A panel of judges left the Festival of Lights that were officially turned on during the Thanksgiving weekend, and was quickly swallowed up by the darkness and people strolling with face masks and being socially-distanced along Rice Street from the Historic County Building to the Kalena Street stoplight in search of the illuminated oasis.
“I love this,” said Jade Waiale‘ale Battad, strolling past the Rice Street mural created during an earlier block party. “We live close by, so the family came out to see what this is about. This is gorgeous.”
Another mural series created about the time the Ha Coffee Bar opened operations at The Kaua‘i Beer Company wrapped itself around the group of diners, including Sharron Weber of Tire Warehouse, who has been an active participant in the lights parade that welcomes December on the first Friday of the month.
The COVID-19 pandemic saw no permits for the parade being issued by the County of Kaua‘i, and Weber settled for having dinner streetside instead of piloting the Tire Warehouse float and distributing her annual allocation of flashlights.
Jessica Geffert was among those anxiously awaiting the panel of judges adjudicating the business-decorating contest.

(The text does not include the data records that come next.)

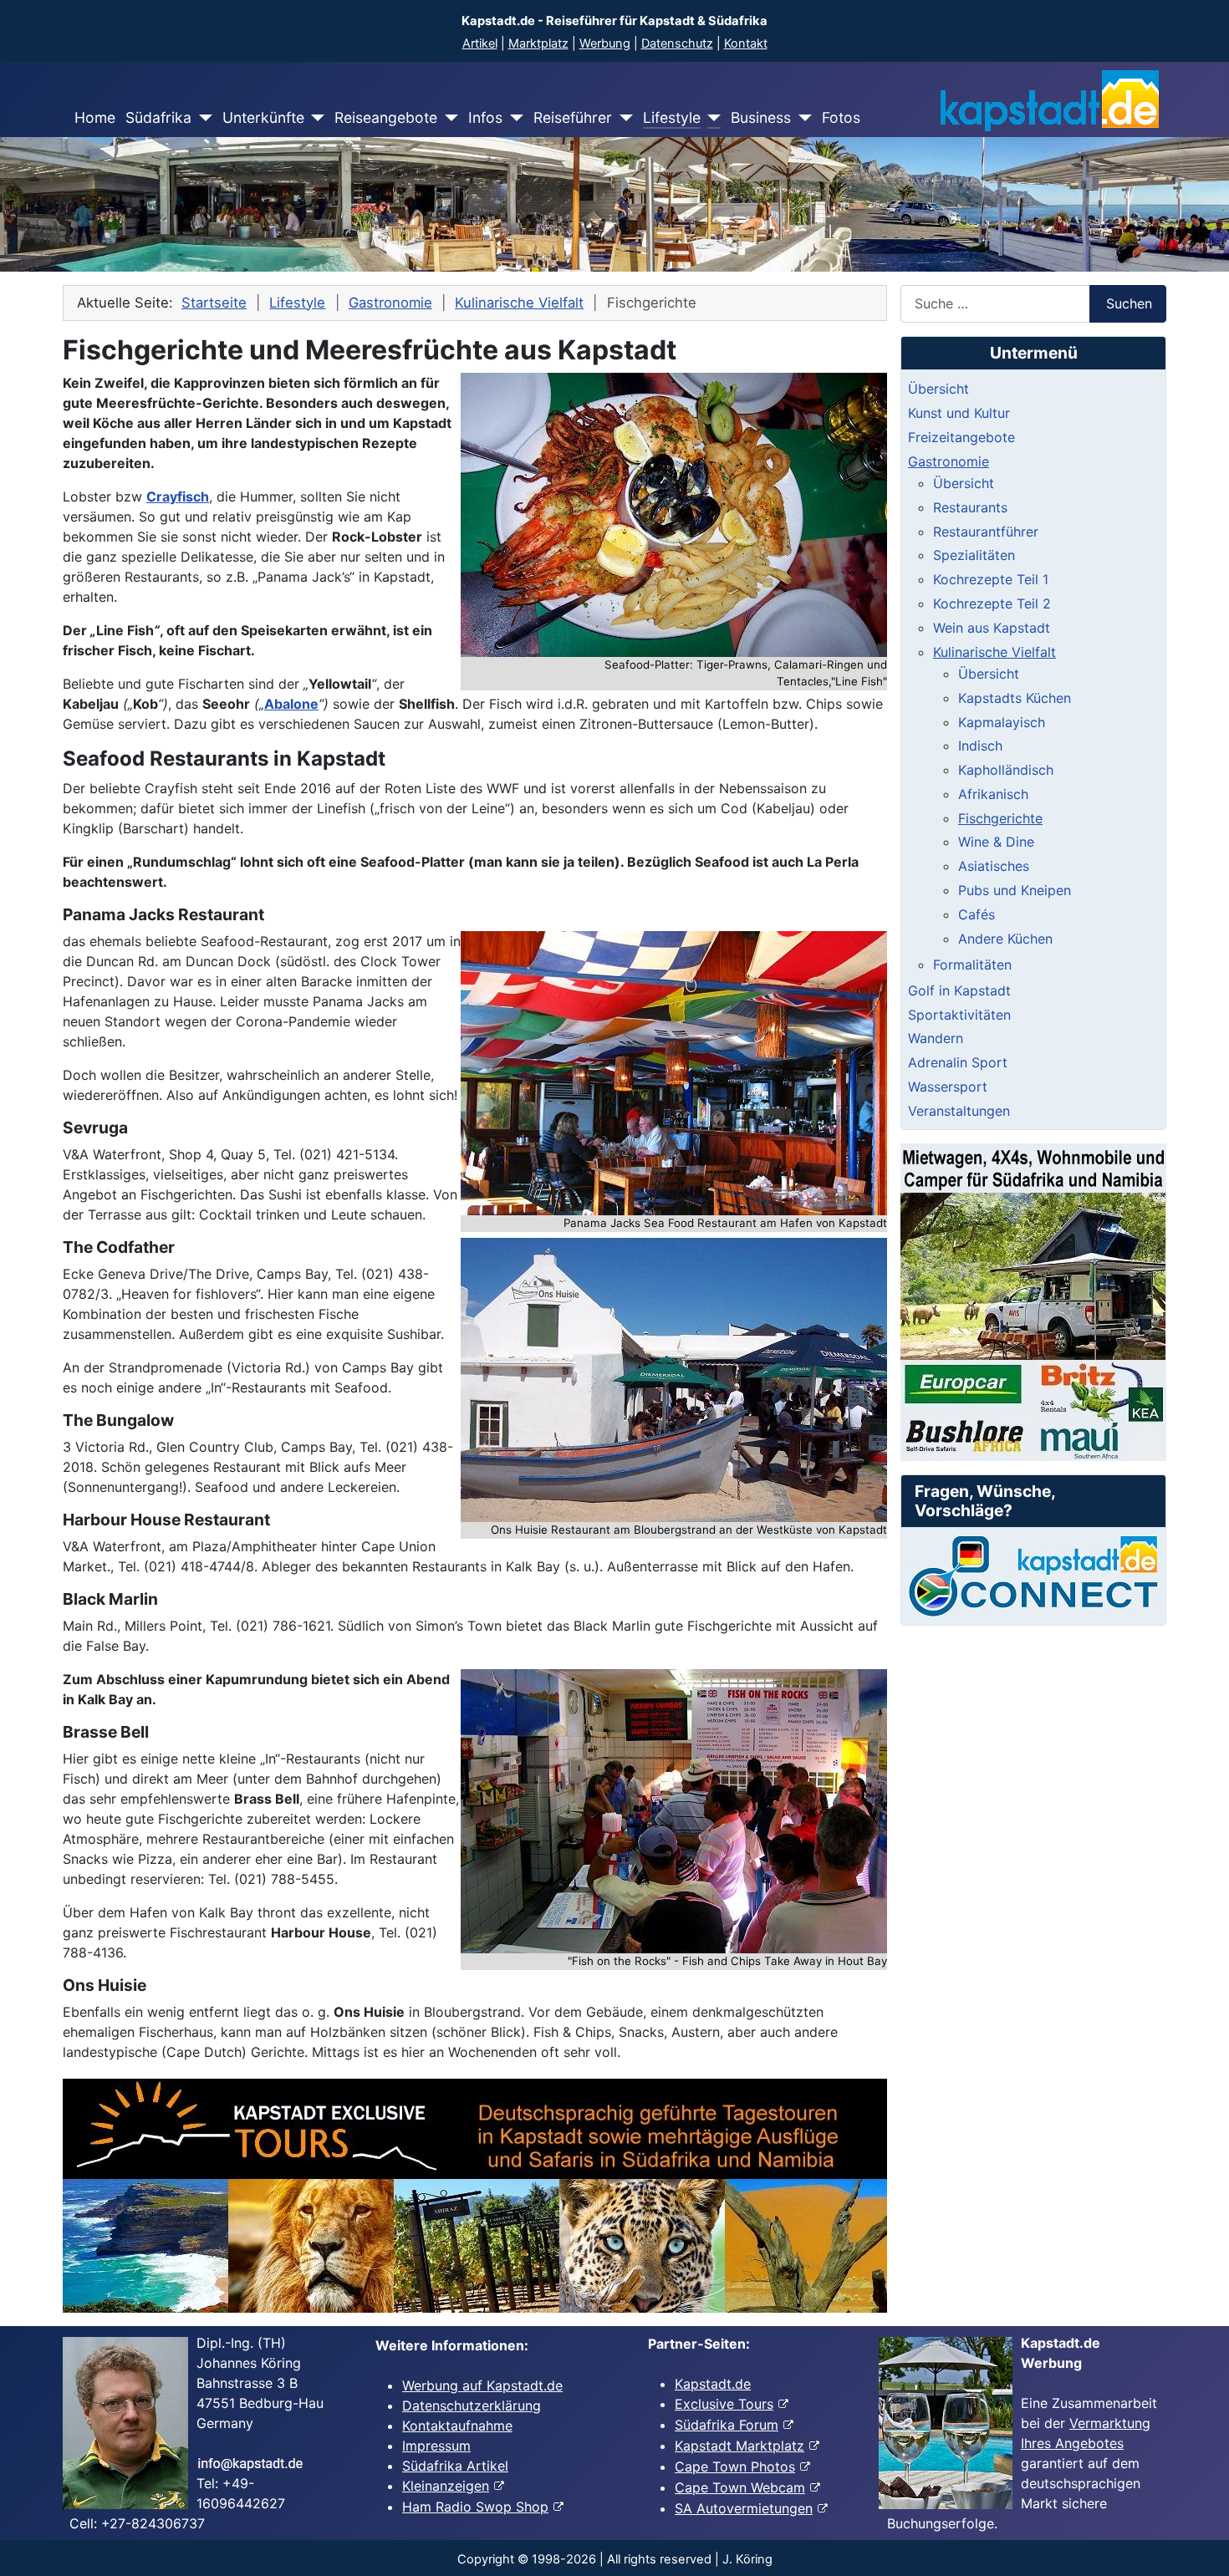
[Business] (801, 118)
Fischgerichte (1000, 818)
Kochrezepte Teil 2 (992, 603)
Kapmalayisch (1001, 722)
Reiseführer (572, 117)
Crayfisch (177, 496)
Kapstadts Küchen (1014, 698)
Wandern (935, 1038)
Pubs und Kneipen (1014, 890)
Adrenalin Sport (957, 1062)
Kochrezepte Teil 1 (990, 579)
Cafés (976, 914)
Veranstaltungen (959, 1110)
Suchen (1129, 303)
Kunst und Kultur (959, 413)
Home (94, 117)
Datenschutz (677, 43)
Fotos (841, 117)
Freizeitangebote (961, 437)
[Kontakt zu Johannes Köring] (1033, 1576)
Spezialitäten (974, 555)
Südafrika (158, 117)
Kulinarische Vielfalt (994, 652)
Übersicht (938, 388)
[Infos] (512, 118)
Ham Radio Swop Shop (475, 2506)
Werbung (604, 43)
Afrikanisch (993, 794)
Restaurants (970, 507)
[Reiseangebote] (447, 118)
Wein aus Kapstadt (991, 627)
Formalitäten (972, 964)
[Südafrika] (201, 118)
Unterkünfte (263, 117)
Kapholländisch (1005, 769)
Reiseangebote (385, 117)
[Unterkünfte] (314, 118)
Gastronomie (948, 461)
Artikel (479, 43)
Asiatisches (993, 866)
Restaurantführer (985, 531)
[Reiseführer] (622, 118)
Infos (485, 117)
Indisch (980, 745)
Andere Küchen (1005, 938)
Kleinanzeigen (445, 2485)
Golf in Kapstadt (959, 990)
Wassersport (947, 1086)
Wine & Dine (996, 841)
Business (761, 117)
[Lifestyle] (711, 118)
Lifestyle (672, 117)
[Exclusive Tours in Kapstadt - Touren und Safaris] (475, 2196)
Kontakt (745, 43)
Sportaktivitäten (959, 1014)
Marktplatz (538, 43)
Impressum (436, 2445)
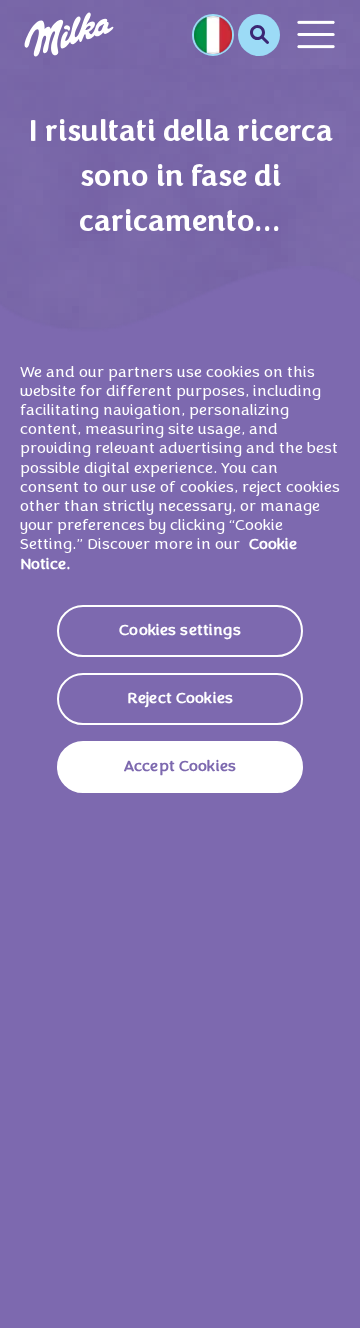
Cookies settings (180, 631)
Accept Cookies (180, 767)
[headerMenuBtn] (316, 34)
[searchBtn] (259, 35)
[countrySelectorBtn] (213, 35)
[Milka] (69, 34)
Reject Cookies (180, 699)
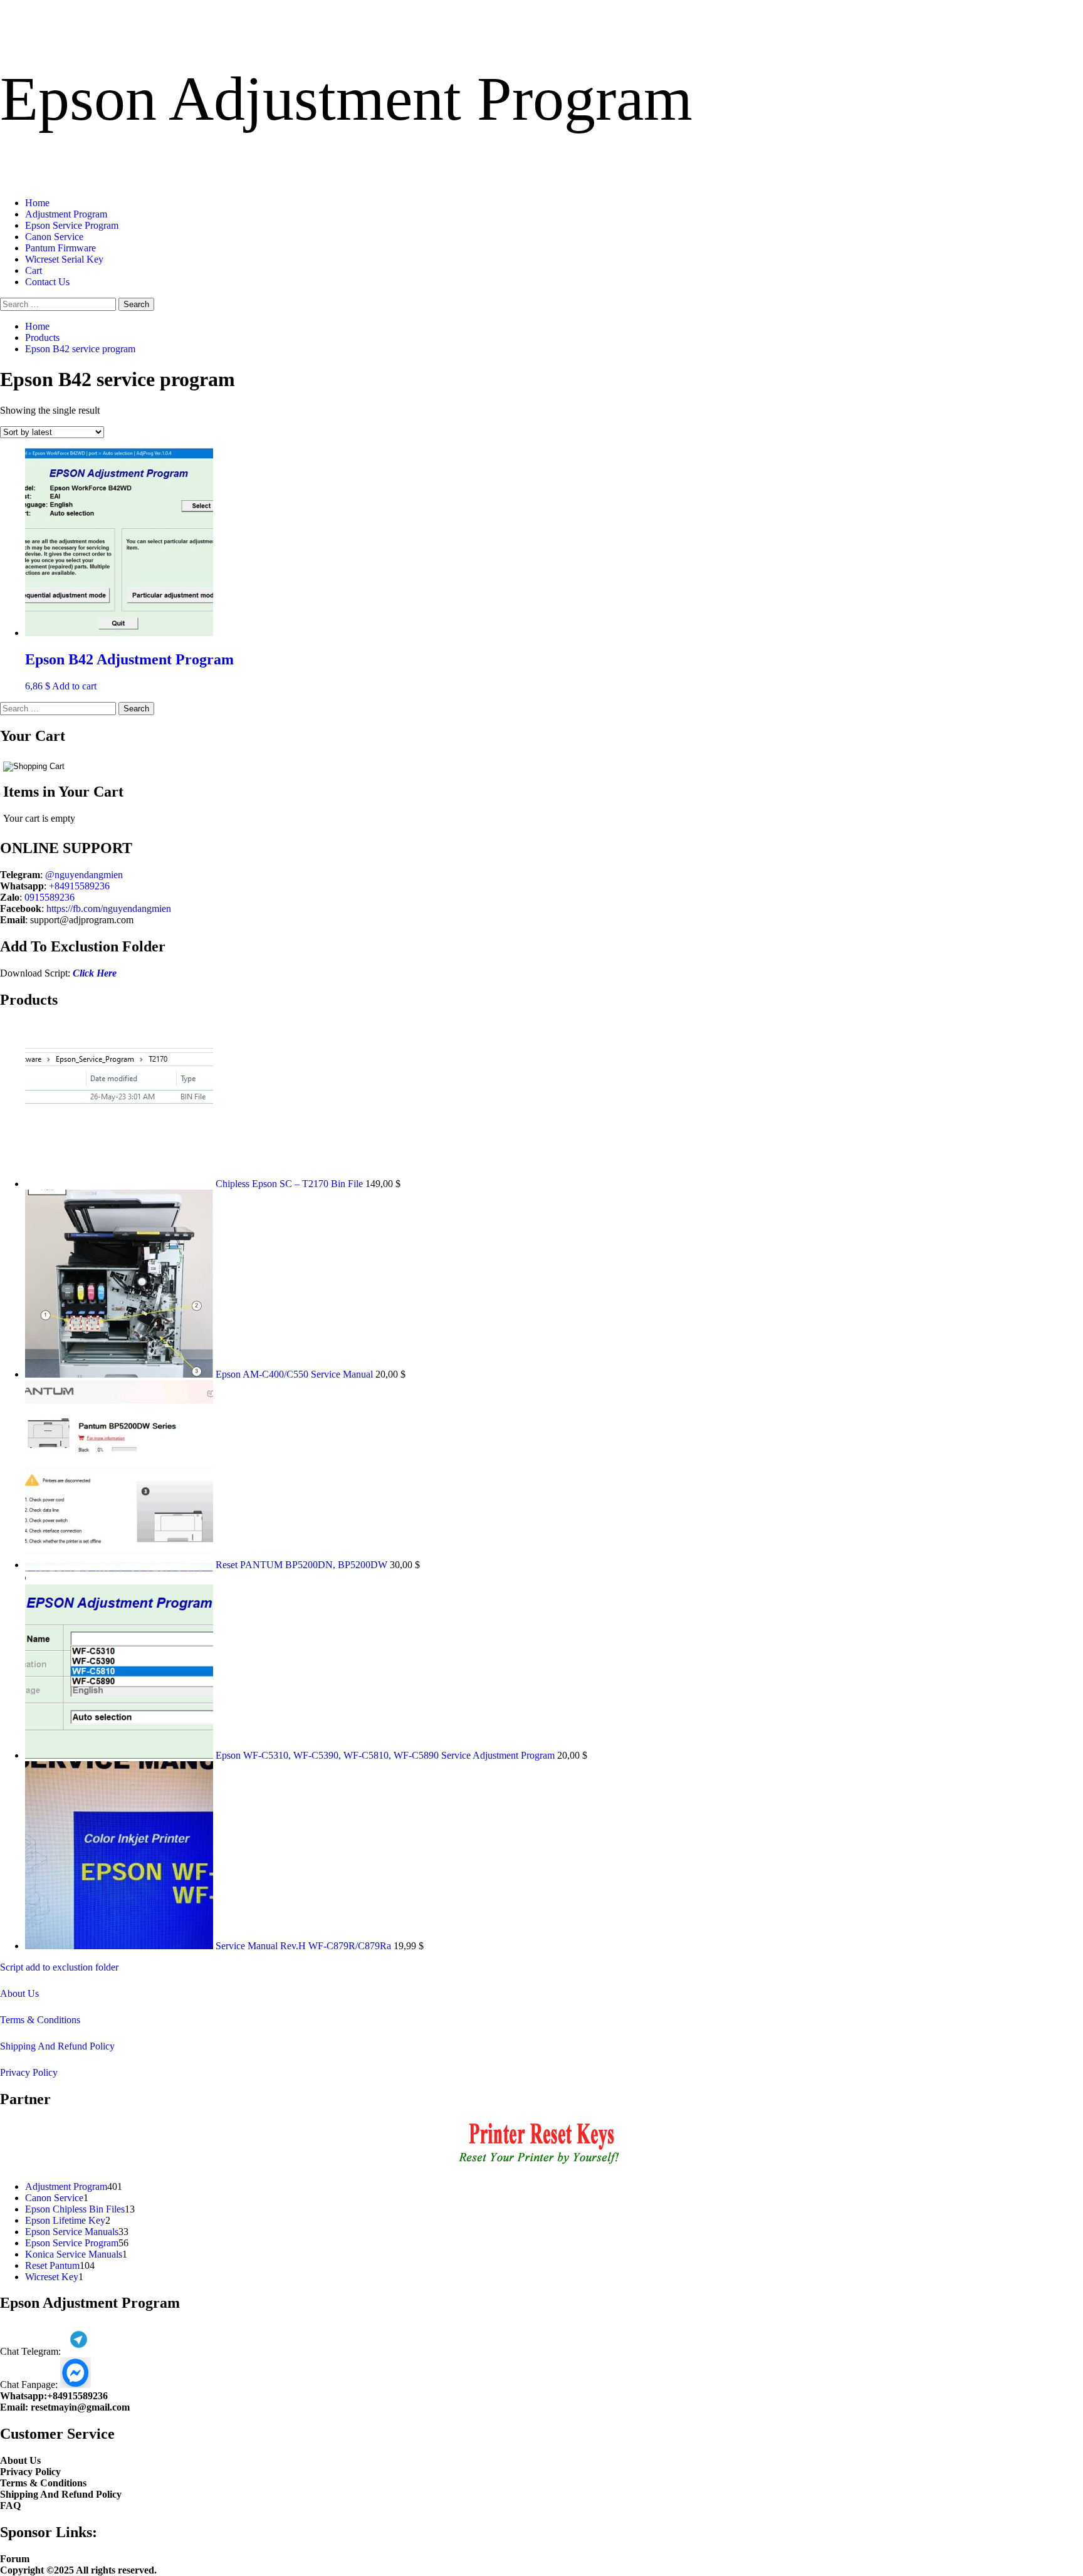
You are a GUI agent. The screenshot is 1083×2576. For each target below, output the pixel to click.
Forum (14, 2558)
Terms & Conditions (40, 2019)
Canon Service (54, 236)
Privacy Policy (29, 2072)
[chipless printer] (542, 2165)
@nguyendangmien (84, 874)
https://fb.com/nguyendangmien (108, 908)
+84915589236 (79, 886)
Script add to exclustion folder (59, 1967)
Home (37, 202)
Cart (33, 270)
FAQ (10, 2505)
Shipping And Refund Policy (57, 2046)
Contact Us (47, 281)
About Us (19, 1993)
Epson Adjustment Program (346, 99)
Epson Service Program (71, 225)
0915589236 (49, 897)
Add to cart (74, 686)
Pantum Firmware (60, 248)
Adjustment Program (66, 214)
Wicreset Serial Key (64, 259)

“Jessica did all the heavy lifting for the decorating,” said Jim Guerber of The Kaua‘i Beer Company, touted on one of the murals as “the place between work and home.” “She just wants to see their reaction to the Christmas tree that’s just the right size for where it sits.”
Unfortunately, the panel of judges passed on the tree made up of empty beverage containers. Instead, they awarded first place to Garden Island Courier, whose decorations Waiale‘ale Battad described as “parade ready.”
Second-place honors belonged to Barre Soule, which struggled to stay visible during the Rice Street construction. Friday night, Barre Soule glistened next door to the Garden Island Courier building.
Third-place honor was awarded to the Hair Razors Salon, with the craftsmanship of the lights and decorations doing an effective job of masking the activity taking place inside.
The lights are scheduled to be on through the holidays for motorists to enjoy.